Word and element location records
▼

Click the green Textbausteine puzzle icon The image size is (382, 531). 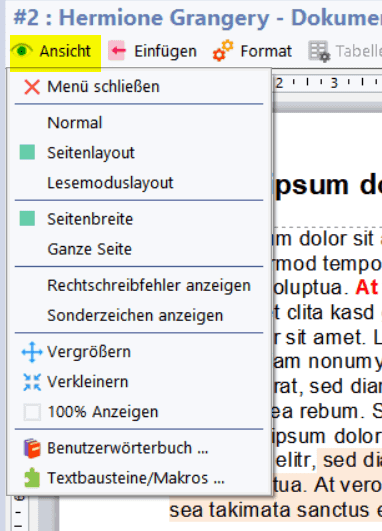(x=32, y=478)
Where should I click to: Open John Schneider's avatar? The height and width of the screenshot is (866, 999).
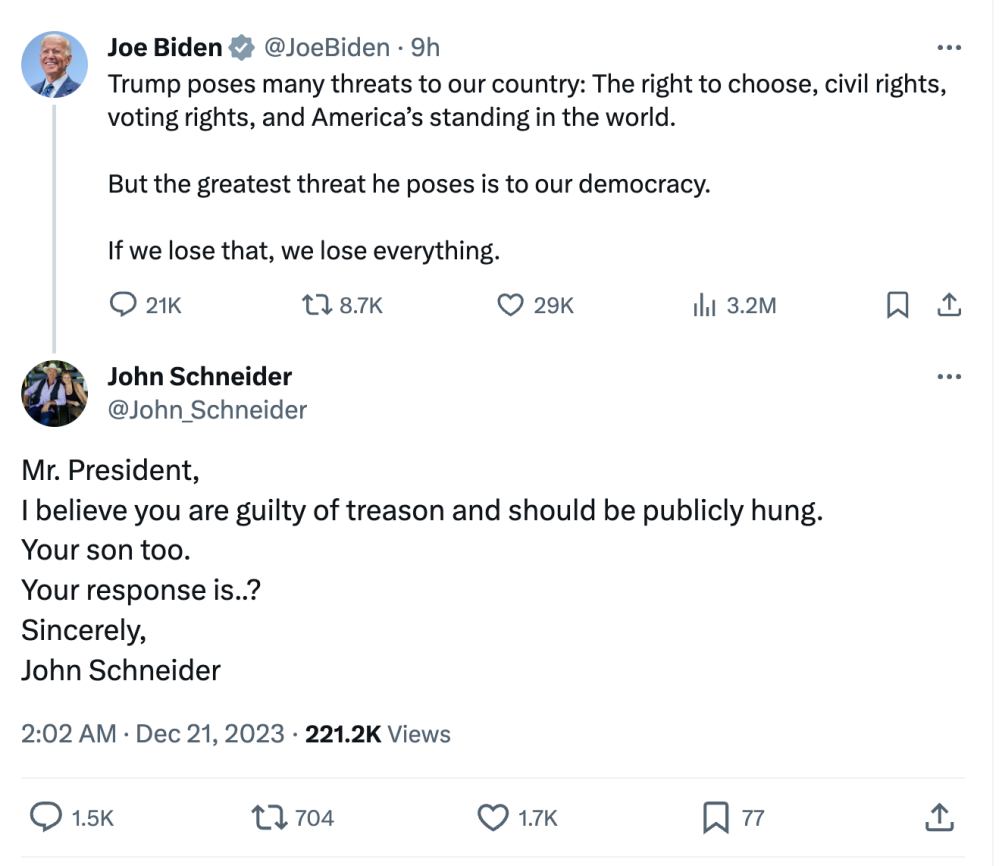pyautogui.click(x=54, y=393)
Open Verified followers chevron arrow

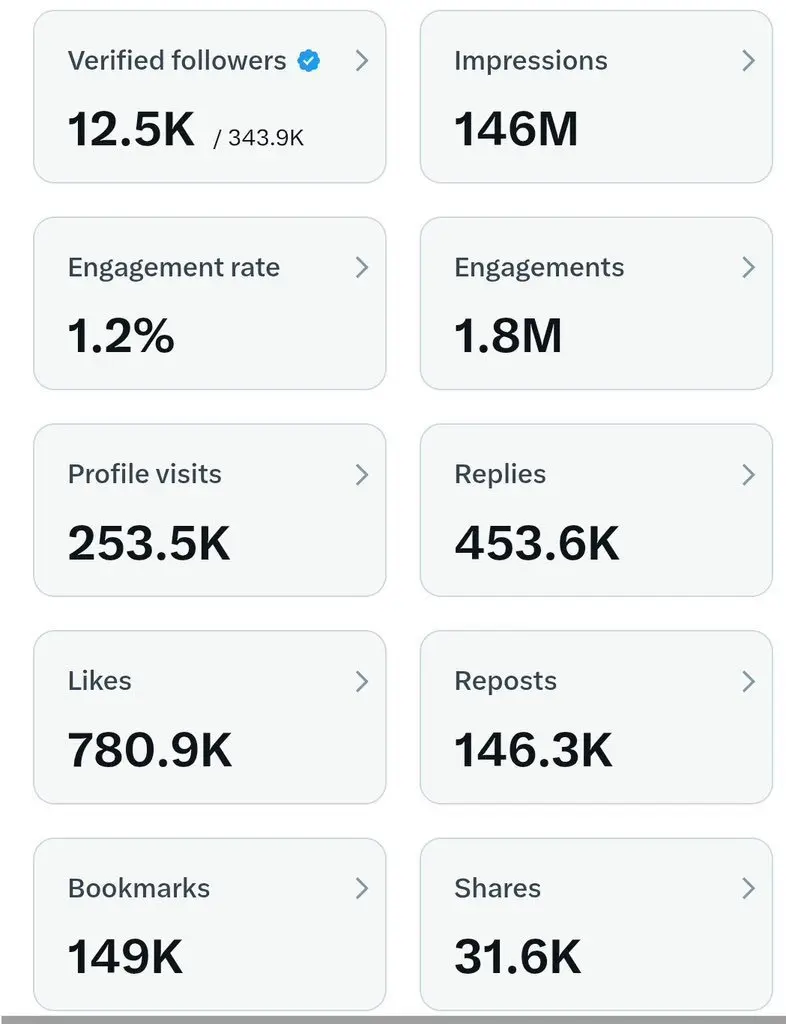coord(362,61)
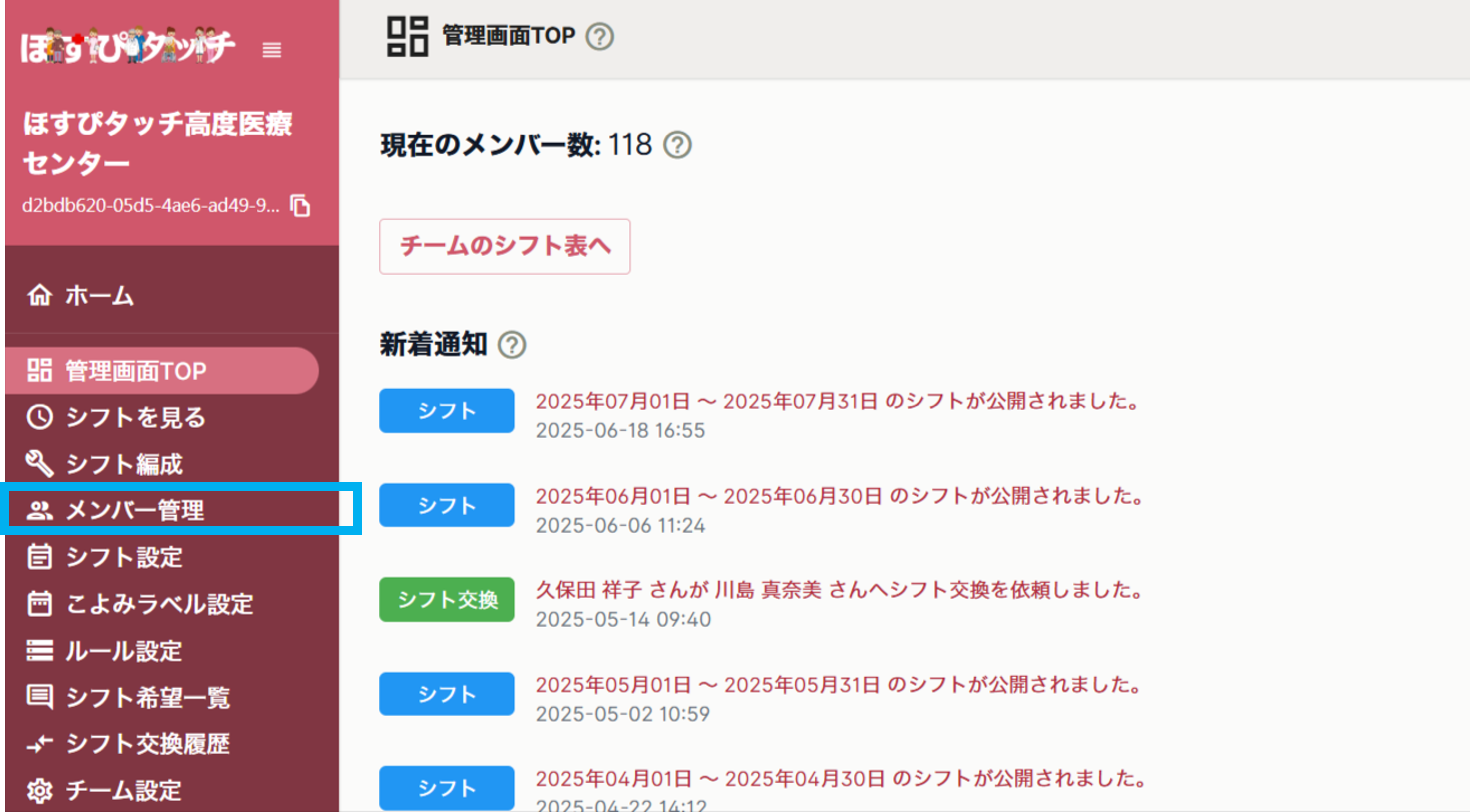The image size is (1470, 812).
Task: Click the grid icon next to 管理画面TOP header
Action: 407,35
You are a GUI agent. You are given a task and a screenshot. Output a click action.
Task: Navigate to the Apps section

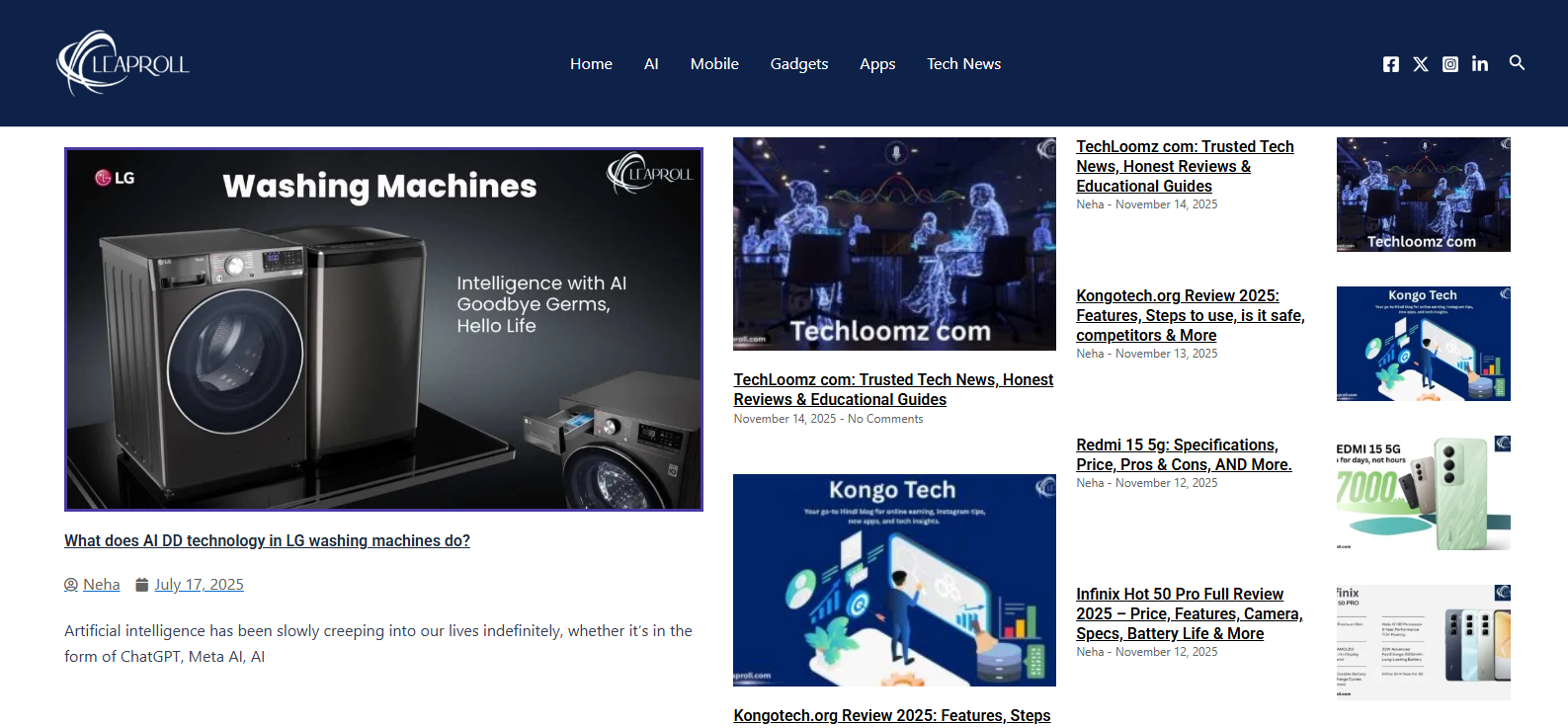pyautogui.click(x=877, y=64)
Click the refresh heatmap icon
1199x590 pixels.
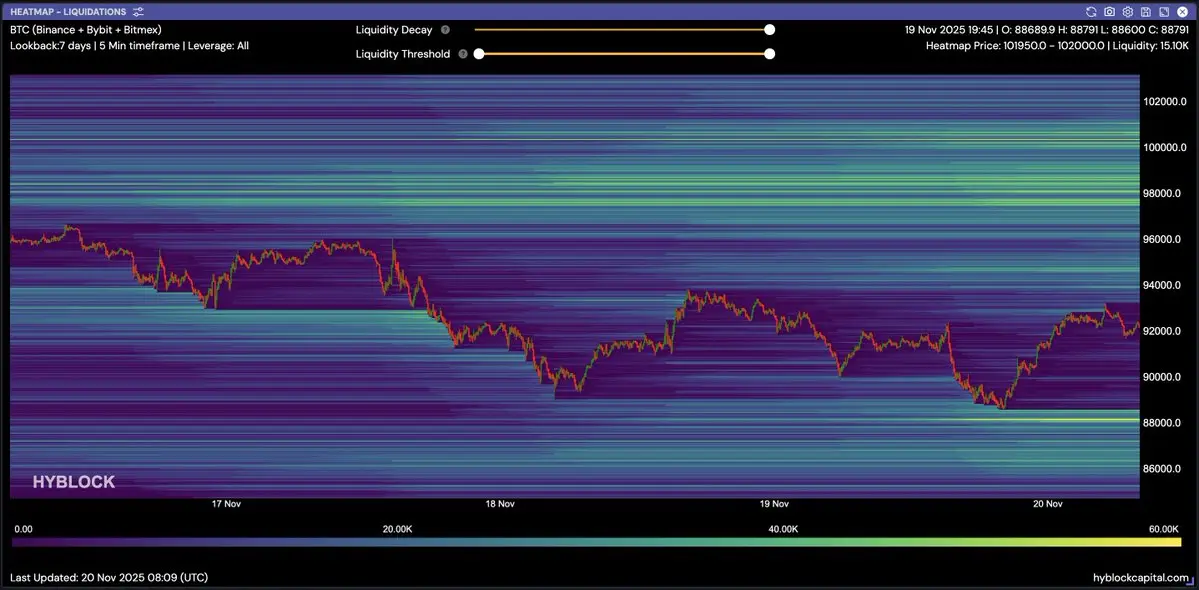click(x=1092, y=12)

▲

● **Set task**
Please replace "avatar" with "profile picture" in the lines starting with the one that contains "Where should I" and going on through the one that contains "Action: 407,35", and change nothing else. Give back only those lines, without the pictures.

● **Answer to this problem**
Where should I click to: Open John Schneider's profile picture? The height and width of the screenshot is (866, 999).
pyautogui.click(x=54, y=393)
Open Verified followers chevron arrow

coord(362,61)
The image size is (1470, 812).
Task: Click the grid icon next to 管理画面TOP header
Action: 407,35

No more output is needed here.